Reform der Krankenkassen hält weitgehend vor VfGH
Die umstrittene Sozialversicherungsreform hat in ihren wesentlichsten Punkten vor dem Verfassungsgericht (VfGH) gehalten. Damit bleibt es bei der radikalen Reduktion der Träger und einer gleichrangigen Besetzung der Gremien mit Arbeitgebern und -nehmern. Einzelne Aspekte des türkis-blauen Prestigeprojekts wurden allerdings aufgehoben, etwa dass die Beitragsprüfung die Finanz übernehmen sollte.
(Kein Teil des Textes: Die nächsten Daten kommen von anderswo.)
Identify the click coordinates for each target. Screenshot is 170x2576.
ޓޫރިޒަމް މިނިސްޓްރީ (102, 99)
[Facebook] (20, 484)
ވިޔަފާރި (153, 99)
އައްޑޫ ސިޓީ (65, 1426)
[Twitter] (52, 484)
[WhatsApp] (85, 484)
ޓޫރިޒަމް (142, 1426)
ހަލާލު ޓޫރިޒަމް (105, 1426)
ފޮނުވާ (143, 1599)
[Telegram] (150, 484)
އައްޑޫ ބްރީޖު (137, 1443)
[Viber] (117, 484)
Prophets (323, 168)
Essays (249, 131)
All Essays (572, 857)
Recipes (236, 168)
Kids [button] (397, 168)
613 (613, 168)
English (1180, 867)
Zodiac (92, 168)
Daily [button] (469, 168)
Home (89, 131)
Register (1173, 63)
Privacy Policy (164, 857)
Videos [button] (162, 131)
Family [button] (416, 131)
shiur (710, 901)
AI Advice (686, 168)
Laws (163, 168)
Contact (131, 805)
Insgesamt darf sich vor allem die Wirtschaft als Profiteurin des Höchstrichter-Spruchs fühlen. Denn die seit vielen Jahren angestrebte Parität in den Gremien wurde vom VfGH als verfassungskonform bewertet. Kurz gesagt ist das Höchstgericht der Meinung, dass die Selbstverwaltung eben ein gemeinschaftliches Sozialpartner-Projekt von Arbeitnehmern und Dienstgebern ist. Zudem wird darauf verwiesen, dass schon die Parität im Hauptverband, die seit vielen Jahren gilt, dereinst gehalten hatte.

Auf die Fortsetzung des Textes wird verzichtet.